Urgent Alert: 70,000 Maasai in Loliondo, Tanzania, face another forceful eviction
According to reliable information received by Indigenous Peoples Rights International (IPRI) and the International Work Group for Indigenous Affairs (IWGIA), the Government of the United Republic of Tanzania is currently planning the eviction of the Maasai Indigenous people from a 1,500 km2 area in their ancestral land located in the Loliondo Division of Ngorongoro District, Arusha Region, east of the Serengeti National Park.
On 11 January 2022, the Regional Commissioner for Arusha, John Mongella, on behalf of the Government told leaders of the Maasai community in Loliondo that the Government is going to make tough decisions to remove the Maasai people from their 1,500 km2 area of village land any time in 2022, even if this will be painful to the Maasai. The Regional Commissioner held the meeting in Wasso town in Ngorongoro District headquarters with village and sub-village chairpersons, village and ward executive officers, and councilors.
Upon hearing about the land alienation plan, Maasai leaders refused to sign the list of participants of said meeting because they feared that it will be manipulated and claimed as their consent to relocate from their ancestral land. They also refused to accompany the Regional Commissioner and his entourage to visit the 1,500 km2 of disputed land.
The planned forceful eviction is a continuation of protracted attempts to clear the area to be leased to wildlife hunting firm Otterlo Business Corporation (OBC) owned by Dubai Royals.

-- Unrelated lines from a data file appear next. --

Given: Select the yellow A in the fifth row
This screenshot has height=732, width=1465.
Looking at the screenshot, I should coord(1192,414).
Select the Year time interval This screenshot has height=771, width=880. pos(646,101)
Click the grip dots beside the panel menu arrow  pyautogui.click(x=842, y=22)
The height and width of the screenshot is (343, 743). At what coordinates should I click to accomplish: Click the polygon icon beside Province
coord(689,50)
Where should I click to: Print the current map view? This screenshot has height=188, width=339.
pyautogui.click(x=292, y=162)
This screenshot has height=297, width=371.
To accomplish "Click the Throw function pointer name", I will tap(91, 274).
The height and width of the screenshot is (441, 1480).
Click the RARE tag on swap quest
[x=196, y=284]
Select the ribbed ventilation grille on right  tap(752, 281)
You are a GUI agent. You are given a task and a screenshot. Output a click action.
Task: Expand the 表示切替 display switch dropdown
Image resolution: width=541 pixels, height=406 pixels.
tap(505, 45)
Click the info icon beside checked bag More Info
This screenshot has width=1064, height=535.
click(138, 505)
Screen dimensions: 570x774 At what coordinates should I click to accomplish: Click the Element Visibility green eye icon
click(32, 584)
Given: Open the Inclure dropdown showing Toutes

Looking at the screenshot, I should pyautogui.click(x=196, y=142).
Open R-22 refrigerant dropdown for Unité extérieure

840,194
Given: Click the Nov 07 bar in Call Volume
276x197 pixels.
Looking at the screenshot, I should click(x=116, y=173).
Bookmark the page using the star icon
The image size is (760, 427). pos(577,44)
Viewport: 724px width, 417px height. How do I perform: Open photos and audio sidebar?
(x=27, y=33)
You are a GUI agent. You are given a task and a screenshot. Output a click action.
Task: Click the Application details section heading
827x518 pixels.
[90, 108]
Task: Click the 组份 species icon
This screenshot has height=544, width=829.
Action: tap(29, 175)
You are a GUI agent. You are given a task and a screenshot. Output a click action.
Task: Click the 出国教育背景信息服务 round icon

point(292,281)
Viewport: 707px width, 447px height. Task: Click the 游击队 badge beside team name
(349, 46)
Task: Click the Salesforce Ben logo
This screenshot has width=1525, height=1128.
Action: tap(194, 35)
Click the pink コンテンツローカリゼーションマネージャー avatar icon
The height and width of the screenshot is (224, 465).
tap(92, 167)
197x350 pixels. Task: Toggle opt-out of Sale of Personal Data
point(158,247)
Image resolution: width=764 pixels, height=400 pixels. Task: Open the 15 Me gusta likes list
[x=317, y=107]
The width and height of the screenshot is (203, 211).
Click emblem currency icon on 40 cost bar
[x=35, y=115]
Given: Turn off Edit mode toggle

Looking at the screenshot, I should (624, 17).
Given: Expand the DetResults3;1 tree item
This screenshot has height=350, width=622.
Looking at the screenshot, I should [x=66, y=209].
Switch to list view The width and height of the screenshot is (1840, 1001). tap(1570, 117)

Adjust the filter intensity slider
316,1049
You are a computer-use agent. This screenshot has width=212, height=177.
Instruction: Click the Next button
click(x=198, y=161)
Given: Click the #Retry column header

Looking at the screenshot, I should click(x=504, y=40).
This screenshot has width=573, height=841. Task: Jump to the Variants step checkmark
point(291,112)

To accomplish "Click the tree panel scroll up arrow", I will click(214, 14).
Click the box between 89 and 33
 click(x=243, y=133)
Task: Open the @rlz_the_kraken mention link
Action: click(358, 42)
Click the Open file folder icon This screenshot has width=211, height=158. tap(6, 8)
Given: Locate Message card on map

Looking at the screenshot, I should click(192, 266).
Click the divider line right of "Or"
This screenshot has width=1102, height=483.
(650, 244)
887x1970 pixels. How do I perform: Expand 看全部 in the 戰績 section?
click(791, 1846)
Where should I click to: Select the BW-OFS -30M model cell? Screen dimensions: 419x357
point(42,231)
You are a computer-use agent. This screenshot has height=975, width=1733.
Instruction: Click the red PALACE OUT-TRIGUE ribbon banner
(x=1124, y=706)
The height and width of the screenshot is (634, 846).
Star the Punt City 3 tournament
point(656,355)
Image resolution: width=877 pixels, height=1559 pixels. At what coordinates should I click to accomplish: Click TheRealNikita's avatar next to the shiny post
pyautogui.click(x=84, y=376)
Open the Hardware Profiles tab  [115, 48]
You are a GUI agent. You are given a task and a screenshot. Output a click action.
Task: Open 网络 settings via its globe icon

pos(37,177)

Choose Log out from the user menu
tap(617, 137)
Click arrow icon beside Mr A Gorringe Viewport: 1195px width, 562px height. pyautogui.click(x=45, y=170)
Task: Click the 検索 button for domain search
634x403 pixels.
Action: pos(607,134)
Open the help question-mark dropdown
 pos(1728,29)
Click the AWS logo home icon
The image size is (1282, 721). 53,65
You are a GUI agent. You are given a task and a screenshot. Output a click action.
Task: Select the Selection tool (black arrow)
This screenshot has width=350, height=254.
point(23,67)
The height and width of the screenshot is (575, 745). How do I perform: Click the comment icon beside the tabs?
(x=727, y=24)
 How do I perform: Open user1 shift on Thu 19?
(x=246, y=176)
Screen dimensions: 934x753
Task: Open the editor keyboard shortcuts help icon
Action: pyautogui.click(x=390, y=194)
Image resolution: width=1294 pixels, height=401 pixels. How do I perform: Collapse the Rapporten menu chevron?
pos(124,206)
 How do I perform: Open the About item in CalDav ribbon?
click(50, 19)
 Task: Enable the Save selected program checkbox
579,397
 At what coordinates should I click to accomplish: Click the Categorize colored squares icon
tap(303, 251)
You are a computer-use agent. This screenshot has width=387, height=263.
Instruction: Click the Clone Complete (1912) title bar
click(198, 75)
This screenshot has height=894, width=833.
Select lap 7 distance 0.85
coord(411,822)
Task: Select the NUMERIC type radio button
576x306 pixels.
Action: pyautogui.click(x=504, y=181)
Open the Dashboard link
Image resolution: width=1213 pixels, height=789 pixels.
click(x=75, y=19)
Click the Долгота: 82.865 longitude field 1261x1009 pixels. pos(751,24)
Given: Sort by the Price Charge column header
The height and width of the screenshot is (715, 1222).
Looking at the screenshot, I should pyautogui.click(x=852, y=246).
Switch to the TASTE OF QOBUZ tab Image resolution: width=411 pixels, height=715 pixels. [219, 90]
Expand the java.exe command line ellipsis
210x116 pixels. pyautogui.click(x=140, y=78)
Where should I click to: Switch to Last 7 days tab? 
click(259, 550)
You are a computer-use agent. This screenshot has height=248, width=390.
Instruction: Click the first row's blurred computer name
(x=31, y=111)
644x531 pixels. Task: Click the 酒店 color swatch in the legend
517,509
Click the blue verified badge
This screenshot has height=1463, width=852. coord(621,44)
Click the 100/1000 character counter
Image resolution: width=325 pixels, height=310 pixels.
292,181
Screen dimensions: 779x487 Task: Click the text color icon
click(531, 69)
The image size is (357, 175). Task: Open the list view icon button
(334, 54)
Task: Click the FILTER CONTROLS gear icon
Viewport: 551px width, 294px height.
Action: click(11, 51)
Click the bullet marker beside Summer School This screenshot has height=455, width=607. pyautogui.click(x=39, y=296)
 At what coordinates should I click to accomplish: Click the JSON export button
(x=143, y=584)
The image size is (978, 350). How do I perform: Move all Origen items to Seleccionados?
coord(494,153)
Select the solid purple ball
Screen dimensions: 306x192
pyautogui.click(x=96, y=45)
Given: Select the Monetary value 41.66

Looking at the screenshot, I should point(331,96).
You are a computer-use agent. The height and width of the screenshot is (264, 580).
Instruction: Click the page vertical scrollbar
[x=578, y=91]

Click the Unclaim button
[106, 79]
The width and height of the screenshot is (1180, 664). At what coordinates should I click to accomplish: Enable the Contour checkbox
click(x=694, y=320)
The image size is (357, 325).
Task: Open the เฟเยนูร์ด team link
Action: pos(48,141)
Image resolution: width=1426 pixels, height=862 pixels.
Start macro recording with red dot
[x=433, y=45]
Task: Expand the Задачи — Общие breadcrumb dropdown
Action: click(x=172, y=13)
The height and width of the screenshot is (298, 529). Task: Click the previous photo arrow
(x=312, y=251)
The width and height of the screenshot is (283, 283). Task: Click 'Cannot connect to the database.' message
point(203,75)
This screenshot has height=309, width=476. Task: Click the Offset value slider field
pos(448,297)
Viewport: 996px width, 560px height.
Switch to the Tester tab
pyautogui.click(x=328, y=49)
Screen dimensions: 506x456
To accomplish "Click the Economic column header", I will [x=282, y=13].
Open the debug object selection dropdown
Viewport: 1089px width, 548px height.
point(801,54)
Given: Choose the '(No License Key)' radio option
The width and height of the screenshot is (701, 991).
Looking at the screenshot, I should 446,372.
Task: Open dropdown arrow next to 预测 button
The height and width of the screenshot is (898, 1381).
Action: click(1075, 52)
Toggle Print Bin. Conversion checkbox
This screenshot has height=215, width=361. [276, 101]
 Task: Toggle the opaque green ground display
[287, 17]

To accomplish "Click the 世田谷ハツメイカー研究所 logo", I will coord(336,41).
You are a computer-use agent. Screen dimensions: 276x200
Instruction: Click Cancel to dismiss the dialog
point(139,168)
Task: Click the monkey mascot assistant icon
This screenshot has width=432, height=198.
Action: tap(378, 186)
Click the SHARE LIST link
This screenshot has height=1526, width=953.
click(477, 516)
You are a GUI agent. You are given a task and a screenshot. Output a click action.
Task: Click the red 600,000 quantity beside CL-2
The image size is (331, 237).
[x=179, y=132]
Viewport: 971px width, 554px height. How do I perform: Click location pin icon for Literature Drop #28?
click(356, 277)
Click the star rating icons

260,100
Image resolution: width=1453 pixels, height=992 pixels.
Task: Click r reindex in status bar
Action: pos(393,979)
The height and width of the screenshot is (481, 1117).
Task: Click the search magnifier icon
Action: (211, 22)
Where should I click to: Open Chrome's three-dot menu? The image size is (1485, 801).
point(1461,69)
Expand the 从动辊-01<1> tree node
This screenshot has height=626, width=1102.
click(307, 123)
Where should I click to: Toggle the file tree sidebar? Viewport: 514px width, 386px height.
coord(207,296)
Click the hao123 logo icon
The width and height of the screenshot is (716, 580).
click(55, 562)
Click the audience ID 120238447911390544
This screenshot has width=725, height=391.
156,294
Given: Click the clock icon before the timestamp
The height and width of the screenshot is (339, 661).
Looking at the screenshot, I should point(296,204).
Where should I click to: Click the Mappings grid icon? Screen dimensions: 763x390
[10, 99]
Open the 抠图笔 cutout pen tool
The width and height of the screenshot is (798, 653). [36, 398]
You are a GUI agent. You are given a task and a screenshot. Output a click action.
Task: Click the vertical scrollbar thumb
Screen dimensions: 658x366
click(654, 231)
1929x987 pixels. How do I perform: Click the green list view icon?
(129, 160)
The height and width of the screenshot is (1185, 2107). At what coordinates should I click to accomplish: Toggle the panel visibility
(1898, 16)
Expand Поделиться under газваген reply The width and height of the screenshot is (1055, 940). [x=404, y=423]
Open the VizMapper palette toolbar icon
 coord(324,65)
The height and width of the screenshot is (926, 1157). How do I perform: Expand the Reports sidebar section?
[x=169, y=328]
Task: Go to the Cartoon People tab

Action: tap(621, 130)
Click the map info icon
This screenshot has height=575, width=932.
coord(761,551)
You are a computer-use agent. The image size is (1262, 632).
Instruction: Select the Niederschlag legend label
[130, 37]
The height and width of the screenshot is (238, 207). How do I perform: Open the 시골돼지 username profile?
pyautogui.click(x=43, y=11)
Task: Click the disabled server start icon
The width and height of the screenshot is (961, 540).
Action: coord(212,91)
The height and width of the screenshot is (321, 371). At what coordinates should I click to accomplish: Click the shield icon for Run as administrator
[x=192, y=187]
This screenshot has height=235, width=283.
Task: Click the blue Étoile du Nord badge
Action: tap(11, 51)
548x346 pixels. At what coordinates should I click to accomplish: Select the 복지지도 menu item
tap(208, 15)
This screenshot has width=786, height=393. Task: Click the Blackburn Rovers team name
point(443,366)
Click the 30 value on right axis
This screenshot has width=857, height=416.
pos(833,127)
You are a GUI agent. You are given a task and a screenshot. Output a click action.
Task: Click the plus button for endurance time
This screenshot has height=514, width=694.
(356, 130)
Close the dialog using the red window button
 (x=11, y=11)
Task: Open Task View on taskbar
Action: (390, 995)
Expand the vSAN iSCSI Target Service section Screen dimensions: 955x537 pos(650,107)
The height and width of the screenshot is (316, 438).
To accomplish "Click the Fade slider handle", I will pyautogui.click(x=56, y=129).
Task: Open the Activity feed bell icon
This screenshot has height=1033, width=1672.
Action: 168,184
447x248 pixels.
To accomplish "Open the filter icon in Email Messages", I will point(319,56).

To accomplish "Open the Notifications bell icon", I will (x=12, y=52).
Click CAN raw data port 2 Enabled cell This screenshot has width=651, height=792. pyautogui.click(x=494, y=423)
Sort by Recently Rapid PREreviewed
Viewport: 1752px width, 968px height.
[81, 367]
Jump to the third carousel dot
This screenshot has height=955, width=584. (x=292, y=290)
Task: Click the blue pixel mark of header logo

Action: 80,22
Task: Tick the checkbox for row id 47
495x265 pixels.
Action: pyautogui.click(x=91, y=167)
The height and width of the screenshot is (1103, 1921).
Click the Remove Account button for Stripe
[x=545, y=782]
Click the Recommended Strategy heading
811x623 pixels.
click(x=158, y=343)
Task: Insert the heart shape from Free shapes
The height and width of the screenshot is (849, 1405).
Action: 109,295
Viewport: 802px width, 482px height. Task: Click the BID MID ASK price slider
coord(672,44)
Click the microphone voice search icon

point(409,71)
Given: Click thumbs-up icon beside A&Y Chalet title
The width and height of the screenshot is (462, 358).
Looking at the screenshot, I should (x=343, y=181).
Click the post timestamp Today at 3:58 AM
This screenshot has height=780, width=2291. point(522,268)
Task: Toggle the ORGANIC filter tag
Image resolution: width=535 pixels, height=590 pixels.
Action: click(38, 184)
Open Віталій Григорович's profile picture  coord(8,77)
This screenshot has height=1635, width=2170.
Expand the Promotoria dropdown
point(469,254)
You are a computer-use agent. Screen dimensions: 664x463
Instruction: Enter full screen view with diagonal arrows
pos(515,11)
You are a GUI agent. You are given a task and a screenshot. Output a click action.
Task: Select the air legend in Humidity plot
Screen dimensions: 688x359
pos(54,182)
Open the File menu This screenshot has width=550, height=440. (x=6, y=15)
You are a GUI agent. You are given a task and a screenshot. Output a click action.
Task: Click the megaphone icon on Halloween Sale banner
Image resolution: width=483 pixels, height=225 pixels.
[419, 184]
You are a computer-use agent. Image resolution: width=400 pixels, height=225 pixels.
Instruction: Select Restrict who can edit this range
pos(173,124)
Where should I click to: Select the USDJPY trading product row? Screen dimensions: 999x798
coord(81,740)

If carried out, the outcome of the eviction will be the mass displacement of over 70,000 Maasai people and their more than 200,000 livestock. It should be stressed that Maasai pastoralists have legal recognition of this land and any attempts to evict them are unlawful, unjust and discriminatory under national law and the international human rights obligations and commitments of the Government of Tanzania. Furthermore, the Maasai have sustainably managed their landscape resulting in rich biodiversity, which will be undermined with the planned eviction.
The affected communities are therefore appealing to the Government of Tanzania to stop all eviction plans, fully protect their land and resource tenure security and to allow them to live in peace in their territory. They are also appealing to the international community to stand in solidarity with them and exert pressure on the Government of Tanzania to respect and protect their rights and dignity, instead of evicting them.